Copy out, word for word, the lines from the start of the data below through the line containing "Task: Open the search for cheatsheet field", and no others.
== RAW DATA ==
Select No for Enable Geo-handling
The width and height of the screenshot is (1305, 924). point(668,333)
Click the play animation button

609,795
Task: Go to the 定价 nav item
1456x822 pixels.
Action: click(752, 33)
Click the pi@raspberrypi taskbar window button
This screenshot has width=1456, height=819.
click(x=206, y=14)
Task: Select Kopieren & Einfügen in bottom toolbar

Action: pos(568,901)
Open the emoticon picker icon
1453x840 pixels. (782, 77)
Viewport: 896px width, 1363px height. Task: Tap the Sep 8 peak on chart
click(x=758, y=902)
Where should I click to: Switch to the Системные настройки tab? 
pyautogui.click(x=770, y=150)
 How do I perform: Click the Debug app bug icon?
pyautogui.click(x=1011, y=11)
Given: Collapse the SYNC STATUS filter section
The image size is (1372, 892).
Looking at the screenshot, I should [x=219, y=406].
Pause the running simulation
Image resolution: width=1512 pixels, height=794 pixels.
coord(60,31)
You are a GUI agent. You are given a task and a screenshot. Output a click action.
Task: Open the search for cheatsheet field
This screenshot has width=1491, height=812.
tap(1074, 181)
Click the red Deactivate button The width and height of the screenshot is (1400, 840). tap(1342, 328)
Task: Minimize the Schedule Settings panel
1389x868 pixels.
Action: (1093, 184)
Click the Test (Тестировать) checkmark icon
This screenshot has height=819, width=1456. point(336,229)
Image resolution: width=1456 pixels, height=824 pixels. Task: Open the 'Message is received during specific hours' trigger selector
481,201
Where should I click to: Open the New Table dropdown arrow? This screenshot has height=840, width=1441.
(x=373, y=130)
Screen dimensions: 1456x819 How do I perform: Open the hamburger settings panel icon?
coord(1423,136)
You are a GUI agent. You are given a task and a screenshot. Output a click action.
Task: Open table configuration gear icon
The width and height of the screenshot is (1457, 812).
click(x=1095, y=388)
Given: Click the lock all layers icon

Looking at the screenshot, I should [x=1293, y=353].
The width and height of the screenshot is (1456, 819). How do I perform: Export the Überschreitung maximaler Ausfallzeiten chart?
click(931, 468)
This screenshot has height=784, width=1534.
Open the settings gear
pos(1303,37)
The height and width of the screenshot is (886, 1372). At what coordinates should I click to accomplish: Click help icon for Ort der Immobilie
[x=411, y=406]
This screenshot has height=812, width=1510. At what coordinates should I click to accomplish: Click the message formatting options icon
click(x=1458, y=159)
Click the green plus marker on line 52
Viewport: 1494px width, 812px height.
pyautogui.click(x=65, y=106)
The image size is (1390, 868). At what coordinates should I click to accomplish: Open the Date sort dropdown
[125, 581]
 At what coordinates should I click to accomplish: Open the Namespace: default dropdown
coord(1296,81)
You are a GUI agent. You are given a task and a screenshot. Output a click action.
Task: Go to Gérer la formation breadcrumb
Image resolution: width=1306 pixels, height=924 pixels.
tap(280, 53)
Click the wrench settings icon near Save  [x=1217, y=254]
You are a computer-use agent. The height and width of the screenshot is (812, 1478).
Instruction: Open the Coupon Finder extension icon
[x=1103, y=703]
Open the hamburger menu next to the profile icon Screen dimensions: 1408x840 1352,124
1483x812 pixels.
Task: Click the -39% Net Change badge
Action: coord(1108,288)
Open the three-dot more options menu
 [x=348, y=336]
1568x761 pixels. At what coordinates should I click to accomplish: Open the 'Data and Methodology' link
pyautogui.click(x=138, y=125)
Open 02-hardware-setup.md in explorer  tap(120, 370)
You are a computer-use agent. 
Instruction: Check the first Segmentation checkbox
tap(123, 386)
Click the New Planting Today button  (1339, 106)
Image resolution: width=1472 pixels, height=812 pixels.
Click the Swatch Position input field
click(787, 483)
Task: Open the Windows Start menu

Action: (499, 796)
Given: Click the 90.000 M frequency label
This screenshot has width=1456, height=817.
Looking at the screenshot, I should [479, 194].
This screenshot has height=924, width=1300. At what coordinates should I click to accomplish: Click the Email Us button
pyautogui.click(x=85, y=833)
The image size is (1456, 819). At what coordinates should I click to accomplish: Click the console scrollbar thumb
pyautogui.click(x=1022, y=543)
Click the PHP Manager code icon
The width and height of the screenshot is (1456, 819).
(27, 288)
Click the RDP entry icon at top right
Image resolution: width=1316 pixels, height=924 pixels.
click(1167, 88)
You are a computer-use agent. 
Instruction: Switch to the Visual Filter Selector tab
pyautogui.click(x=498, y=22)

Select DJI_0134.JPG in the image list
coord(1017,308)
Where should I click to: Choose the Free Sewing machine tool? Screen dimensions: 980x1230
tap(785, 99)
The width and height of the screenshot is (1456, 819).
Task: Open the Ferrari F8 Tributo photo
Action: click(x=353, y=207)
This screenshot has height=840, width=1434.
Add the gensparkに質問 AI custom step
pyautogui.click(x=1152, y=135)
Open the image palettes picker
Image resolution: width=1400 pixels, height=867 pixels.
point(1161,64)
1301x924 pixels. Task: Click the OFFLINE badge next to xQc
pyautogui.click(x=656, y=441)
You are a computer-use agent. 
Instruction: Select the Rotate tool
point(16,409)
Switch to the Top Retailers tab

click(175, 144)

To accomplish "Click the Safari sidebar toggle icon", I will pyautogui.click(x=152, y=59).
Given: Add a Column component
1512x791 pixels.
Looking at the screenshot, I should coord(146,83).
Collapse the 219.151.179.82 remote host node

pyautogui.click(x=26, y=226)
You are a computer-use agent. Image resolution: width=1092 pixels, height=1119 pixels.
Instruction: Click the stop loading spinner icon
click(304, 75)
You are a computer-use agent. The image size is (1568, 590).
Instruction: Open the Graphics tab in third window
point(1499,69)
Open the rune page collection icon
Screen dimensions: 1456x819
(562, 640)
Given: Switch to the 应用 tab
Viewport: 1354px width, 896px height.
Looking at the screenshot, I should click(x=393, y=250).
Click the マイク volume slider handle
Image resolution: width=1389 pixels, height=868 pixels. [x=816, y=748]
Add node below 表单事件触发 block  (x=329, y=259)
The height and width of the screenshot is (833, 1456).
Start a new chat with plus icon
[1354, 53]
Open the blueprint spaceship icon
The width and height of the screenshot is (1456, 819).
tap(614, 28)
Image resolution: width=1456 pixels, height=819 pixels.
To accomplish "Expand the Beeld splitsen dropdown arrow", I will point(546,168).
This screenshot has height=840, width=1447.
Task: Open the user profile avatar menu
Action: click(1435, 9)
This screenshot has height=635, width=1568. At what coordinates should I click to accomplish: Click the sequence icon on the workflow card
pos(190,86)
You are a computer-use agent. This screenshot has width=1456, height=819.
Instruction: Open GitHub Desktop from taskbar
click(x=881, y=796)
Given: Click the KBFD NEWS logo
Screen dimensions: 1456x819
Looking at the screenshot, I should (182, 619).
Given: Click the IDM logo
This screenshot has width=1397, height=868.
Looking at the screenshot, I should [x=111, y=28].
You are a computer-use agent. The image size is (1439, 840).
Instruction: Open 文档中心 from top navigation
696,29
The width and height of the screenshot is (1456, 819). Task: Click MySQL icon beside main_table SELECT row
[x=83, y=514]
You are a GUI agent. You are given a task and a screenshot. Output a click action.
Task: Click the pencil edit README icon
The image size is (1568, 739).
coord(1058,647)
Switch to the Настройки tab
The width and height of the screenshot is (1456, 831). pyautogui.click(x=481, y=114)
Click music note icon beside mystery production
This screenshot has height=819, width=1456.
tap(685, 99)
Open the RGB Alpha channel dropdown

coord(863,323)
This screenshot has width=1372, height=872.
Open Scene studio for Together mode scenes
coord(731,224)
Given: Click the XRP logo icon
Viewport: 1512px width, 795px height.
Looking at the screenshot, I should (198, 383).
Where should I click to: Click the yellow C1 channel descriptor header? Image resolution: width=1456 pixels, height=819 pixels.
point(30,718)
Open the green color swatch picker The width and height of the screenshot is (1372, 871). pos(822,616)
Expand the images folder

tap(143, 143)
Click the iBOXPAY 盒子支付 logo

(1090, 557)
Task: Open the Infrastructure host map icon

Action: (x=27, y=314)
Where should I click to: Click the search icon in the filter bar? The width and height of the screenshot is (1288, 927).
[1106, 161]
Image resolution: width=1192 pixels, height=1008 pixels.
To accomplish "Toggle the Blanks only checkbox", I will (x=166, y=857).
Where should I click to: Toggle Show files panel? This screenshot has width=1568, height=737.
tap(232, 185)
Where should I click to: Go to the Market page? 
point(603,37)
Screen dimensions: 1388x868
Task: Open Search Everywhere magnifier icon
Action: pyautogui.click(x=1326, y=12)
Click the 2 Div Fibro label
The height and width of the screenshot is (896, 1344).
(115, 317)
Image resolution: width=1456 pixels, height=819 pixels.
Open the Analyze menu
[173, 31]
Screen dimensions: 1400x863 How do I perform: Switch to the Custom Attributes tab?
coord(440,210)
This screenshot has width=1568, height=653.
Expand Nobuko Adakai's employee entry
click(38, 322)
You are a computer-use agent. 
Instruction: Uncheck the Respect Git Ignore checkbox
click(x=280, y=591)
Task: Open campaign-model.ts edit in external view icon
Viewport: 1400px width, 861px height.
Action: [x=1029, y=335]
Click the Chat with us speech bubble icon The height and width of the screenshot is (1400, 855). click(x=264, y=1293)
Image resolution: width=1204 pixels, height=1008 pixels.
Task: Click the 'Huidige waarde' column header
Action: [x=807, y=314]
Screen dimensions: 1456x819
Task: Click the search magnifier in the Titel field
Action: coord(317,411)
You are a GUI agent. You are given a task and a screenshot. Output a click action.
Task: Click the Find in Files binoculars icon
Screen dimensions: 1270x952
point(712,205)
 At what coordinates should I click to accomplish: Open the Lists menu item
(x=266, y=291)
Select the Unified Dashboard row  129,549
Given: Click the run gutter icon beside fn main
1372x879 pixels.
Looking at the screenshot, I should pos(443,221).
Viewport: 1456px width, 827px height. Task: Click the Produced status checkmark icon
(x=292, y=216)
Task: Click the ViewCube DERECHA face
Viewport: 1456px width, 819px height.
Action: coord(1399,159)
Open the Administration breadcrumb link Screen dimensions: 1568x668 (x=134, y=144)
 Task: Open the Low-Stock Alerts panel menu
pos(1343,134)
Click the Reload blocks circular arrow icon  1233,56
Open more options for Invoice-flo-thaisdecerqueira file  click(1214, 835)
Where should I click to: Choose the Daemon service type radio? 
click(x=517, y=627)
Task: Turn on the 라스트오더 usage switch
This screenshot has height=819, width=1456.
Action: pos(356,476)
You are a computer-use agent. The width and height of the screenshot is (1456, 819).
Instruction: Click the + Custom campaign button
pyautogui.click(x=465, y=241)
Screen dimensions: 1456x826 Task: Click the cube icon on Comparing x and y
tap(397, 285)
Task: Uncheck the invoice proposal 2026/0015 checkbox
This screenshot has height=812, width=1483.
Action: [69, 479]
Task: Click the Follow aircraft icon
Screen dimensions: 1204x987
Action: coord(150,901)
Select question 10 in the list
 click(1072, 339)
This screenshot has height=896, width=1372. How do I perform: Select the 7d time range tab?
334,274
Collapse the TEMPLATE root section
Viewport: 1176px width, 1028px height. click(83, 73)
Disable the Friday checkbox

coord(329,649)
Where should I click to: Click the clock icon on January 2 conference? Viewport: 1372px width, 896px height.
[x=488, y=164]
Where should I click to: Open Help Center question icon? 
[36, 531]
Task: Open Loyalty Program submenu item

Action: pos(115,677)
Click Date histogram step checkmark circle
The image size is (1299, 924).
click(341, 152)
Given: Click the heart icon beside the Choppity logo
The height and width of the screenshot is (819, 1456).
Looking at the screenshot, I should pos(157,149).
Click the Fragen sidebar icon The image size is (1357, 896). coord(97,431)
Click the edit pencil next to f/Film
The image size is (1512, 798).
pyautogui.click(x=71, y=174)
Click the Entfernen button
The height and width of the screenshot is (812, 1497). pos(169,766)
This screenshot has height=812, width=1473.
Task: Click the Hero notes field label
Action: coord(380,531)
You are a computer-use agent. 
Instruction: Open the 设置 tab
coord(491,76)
===
PROBLEM SOLUTION:
Select No for Enable Geo-handling
The width and height of the screenshot is (1305, 924). point(668,333)
Click the play animation button

609,795
Task: Go to the 定价 nav item
1456x822 pixels.
Action: click(752, 33)
Click the pi@raspberrypi taskbar window button
This screenshot has width=1456, height=819.
click(x=206, y=14)
Task: Select Kopieren & Einfügen in bottom toolbar

Action: pos(568,901)
Open the emoticon picker icon
1453x840 pixels. (782, 77)
Viewport: 896px width, 1363px height. Task: Tap the Sep 8 peak on chart
click(x=758, y=902)
Where should I click to: Switch to the Системные настройки tab? 
pyautogui.click(x=770, y=150)
 How do I perform: Click the Debug app bug icon?
pyautogui.click(x=1011, y=11)
Given: Collapse the SYNC STATUS filter section
The image size is (1372, 892).
Looking at the screenshot, I should [x=219, y=406].
Pause the running simulation
Image resolution: width=1512 pixels, height=794 pixels.
coord(60,31)
You are a GUI agent. You are given a task and a screenshot. Output a click action.
Task: Open the search for cheatsheet field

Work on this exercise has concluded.